### Extrait du document
+--

La première catégorie de fautes est celle en vérité exigée par l’article 223-1 du Code pénal (N° Lexbase : L3399IQX) relatif à la mise en danger d’autrui : existence d’une obligation particulière de prudence ou de sécurité prévue par la loi ou le règlement, ce qui exclut les obligations générales ; démonstration que le décideur qui a connaissance de cette obligation prudence ou de sécurité a de manière manifestement délibérée choisi de ne pas la respecter. Cette notion de faute délibérée est somme toute assez restrictive et susceptible dans une certaine mesure de laisser échapper du champ de cette responsabilité pénale pas mal d’évènements et de situations. D’où une seconde catégorie de fautes soumises à l’appréciation des juridictions.

+--

Répondez aux questions suivantes à partir de l'extrait sur les catégories de fautes.
(a) Quel article du Code pénal exige la première catégorie de fautes, et à quoi se rapporte-t-il ?
(b) Quelles obligations sont exclues par l'exigence d'une obligation particulière de prudence ou de sécurité ?
(c) À l'appréciation de qui la seconde catégorie de fautes est-elle soumise ?
Les enregistrements n'ont aucun rapport avec l'extrait.

Enregistrements conservés:

+--

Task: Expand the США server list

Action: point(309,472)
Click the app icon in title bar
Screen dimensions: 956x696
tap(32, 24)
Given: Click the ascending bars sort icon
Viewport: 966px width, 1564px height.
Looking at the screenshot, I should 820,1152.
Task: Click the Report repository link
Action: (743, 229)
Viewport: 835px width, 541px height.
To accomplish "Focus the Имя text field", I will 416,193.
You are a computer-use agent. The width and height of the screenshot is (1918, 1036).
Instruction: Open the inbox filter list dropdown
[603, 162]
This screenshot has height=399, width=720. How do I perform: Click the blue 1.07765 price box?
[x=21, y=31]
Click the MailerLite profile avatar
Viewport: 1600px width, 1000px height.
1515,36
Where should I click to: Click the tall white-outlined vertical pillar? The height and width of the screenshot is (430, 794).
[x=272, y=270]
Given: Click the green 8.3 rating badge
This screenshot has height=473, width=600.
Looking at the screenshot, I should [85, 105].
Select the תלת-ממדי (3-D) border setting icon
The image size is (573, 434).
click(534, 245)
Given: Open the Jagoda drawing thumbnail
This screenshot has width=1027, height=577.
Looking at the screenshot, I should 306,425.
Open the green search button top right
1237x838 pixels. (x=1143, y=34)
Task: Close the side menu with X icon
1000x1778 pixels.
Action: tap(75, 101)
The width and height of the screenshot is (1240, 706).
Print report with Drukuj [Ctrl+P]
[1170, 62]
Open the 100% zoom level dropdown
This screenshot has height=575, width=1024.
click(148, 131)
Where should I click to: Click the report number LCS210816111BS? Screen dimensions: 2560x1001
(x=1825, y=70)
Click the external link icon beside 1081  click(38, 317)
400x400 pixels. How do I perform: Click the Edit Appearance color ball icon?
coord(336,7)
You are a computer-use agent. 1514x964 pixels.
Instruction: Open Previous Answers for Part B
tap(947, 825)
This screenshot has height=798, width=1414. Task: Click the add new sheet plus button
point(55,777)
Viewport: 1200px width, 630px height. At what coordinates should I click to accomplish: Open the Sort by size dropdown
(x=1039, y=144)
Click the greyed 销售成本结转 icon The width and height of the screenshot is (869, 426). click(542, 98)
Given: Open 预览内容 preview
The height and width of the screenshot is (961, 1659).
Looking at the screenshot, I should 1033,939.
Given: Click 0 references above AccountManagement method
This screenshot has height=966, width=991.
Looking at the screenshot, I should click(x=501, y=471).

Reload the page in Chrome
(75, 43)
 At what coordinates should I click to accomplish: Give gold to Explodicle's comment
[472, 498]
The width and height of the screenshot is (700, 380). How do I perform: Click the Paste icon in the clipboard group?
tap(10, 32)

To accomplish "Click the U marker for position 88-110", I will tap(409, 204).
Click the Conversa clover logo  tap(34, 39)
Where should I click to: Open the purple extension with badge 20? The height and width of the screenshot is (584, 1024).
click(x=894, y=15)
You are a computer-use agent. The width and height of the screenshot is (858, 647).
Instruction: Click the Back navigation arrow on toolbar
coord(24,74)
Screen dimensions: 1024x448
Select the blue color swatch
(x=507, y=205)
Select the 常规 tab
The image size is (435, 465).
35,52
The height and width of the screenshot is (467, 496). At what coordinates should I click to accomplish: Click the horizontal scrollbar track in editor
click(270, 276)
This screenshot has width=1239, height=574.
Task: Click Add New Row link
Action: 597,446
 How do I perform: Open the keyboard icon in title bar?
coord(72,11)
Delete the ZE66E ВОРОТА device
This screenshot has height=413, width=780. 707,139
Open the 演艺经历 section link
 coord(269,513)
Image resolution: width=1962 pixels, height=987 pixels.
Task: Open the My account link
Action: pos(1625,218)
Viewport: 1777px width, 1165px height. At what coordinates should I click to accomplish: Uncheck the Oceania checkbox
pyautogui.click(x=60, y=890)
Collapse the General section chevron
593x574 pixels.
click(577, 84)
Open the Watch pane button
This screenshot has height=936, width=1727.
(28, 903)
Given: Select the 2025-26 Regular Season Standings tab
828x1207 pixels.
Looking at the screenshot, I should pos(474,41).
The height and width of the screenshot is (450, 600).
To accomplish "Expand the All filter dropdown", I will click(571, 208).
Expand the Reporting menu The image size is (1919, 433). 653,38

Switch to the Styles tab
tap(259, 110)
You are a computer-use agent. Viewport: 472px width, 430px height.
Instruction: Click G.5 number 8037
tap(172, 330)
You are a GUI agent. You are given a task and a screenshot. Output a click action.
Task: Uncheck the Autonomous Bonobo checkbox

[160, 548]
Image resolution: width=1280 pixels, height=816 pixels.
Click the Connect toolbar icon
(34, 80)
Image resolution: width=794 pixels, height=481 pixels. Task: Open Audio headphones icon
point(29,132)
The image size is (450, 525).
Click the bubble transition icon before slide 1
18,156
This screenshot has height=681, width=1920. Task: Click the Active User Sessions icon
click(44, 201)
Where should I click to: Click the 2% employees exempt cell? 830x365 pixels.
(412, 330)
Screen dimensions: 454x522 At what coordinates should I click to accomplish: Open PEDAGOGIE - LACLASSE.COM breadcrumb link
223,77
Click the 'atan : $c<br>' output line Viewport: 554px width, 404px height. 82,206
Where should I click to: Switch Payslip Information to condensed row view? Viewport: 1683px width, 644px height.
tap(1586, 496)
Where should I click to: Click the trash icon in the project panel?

+--

### Solution rédigée
(a) L'article 223-1 du Code pénal, relatif à la mise en danger d'autrui.
(b) Les obligations générales.
(c) À l'appréciation des juridictions.